Dataset records:
■ ■ ■ ■ ■ ■ ■
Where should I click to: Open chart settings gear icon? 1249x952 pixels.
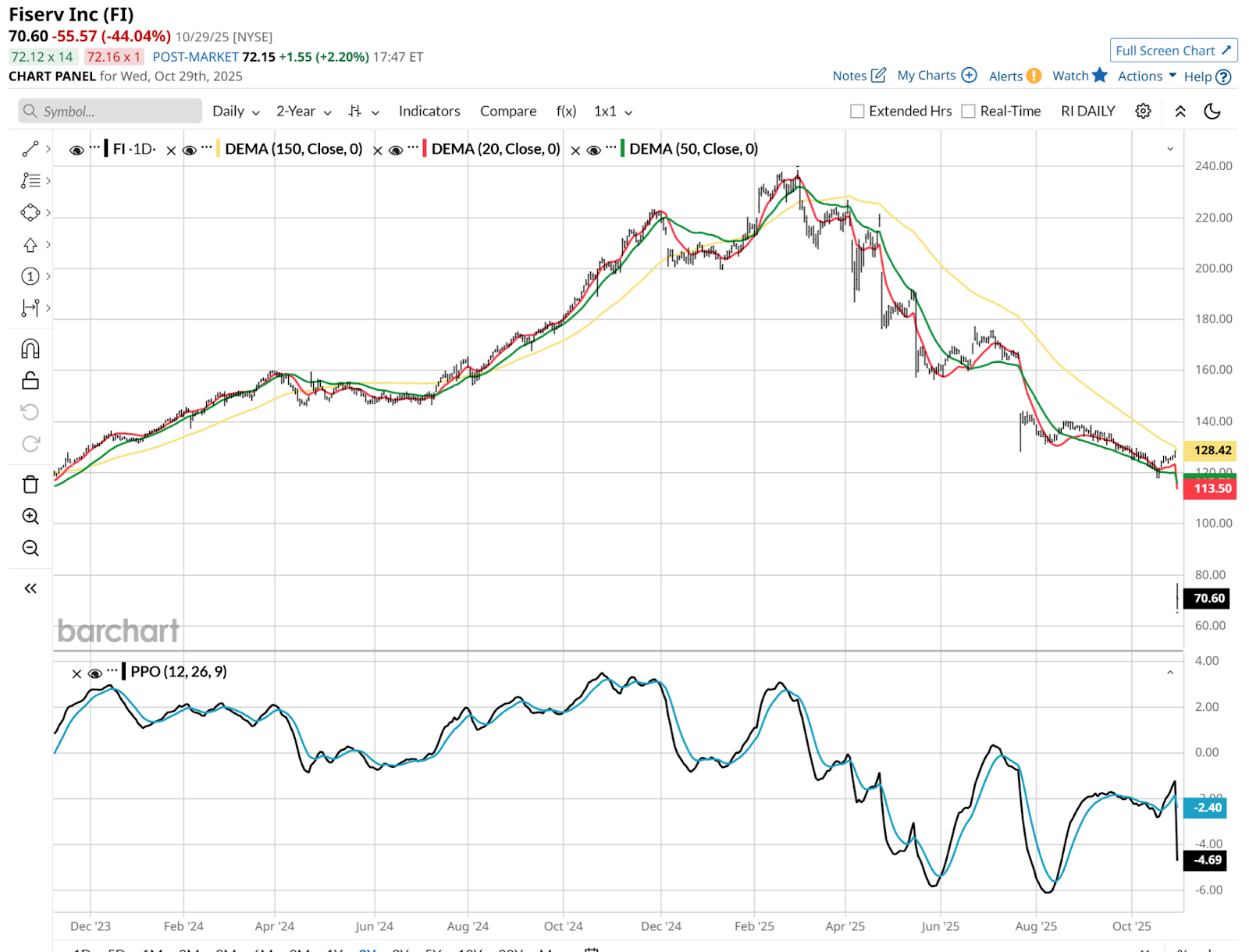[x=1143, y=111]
■ ■ ■ ■ ■ ■ ■
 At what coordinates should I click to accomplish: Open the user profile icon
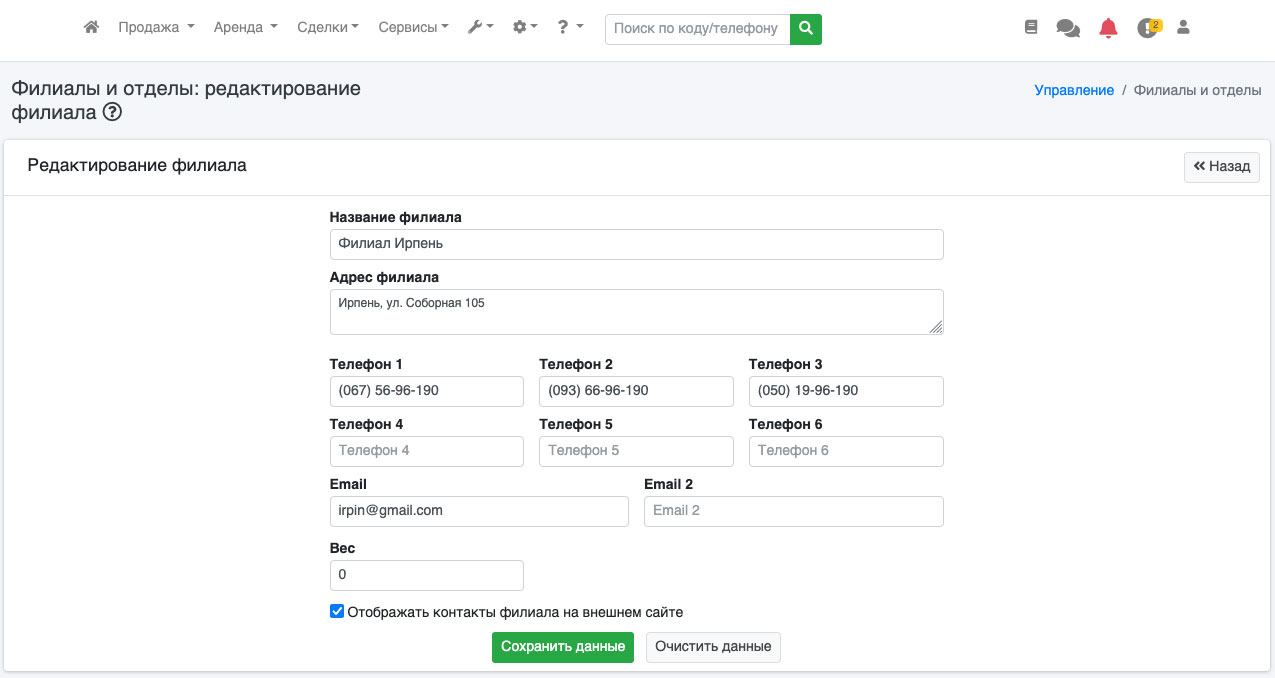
■ ■ ■ ■ ■ ■ ■
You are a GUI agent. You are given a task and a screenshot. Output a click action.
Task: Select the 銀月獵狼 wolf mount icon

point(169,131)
■ ■ ■ ■ ■ ■ ■
In the records, between the lines holding "You are a GUI" and "point(169,131)", inclusive, change "click action" to "tap action" and give only those lines, with everything else left unchanged.

Response for this exercise:
You are a GUI agent. You are given a task and a screenshot. Output a tap action.
Task: Select the 銀月獵狼 wolf mount icon

point(169,131)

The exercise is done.